Time Estimates: Videos: 15 min Readings: 40 min Activities: 60 min Check-ins: 1
Gradient Descent
It’s often the case that there aren’t nice linear algebra moves to make to solve an optimization problem, e.g. computing regression coefficients that minimize the sum of the squared residuals. Recall, again, that we had the following expression for computing our multiple regression coefficients:
\(\hat{\beta} = (X'X)^{-1} X'Y\)
This expression gave us the coefficients that minimized the sum of squared errors in our multiple regression model:
\(\sum_{i=1}^n (y_i - \hat{y}_i)^2\)
Another category of approaches attempt to solve this problem in an iterative way:
Start the \(\hat{\beta}_0, \dots, \hat{\beta}_p\) coefficients with some initial values.
Compute the error (the expression above).
Change the values of the coefficients in a way that reduces the error.
Repeat steps 2 and 3 until we converge.
While this may sound simple enough, steps 3 and 4 are not trivial.
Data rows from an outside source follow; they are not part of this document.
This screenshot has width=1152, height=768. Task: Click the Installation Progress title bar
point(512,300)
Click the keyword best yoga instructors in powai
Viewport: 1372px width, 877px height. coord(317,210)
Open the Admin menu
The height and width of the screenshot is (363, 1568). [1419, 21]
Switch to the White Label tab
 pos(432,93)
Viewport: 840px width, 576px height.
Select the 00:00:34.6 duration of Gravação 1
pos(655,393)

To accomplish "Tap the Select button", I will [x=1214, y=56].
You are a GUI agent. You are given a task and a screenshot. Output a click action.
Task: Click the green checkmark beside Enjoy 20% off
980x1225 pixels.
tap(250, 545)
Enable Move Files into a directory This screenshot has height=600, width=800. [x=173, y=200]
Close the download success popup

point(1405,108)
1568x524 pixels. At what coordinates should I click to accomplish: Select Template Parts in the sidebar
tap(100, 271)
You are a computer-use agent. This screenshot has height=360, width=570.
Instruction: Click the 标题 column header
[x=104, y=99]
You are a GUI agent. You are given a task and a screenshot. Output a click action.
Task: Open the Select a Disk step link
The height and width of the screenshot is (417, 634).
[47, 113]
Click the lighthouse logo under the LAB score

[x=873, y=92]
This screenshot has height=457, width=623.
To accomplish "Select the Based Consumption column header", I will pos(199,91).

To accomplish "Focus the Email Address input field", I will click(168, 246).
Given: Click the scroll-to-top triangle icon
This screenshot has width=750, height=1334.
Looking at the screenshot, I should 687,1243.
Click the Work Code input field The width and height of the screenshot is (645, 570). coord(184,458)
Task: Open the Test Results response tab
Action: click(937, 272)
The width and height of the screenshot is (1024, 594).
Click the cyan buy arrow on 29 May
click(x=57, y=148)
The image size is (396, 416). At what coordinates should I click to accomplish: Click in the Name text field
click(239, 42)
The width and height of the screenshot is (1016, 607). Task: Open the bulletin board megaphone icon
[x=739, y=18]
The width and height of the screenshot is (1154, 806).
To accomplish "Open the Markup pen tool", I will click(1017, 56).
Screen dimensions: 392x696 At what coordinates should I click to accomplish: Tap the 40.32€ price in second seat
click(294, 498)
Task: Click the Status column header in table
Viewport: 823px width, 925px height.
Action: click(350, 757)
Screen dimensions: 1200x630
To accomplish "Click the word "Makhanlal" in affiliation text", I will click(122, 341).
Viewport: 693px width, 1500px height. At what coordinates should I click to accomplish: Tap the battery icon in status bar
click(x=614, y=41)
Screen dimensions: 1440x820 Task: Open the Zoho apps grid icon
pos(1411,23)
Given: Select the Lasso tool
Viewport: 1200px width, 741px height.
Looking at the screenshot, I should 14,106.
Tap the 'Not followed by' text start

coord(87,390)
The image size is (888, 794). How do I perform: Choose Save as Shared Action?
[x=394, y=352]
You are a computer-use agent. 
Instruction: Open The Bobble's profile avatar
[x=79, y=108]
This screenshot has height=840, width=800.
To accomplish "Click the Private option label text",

One specific case of this procedure is known as gradient descent and can also be used to estimate our regression coefficients.
Once again, we’re not going to dwell too much on the mathematical derivations, but now that you’ve gained some knowledge in matrix operations in R you should try to understand the general ideas here. You are not responsible for knowing the calculus and linear algebra used in the video.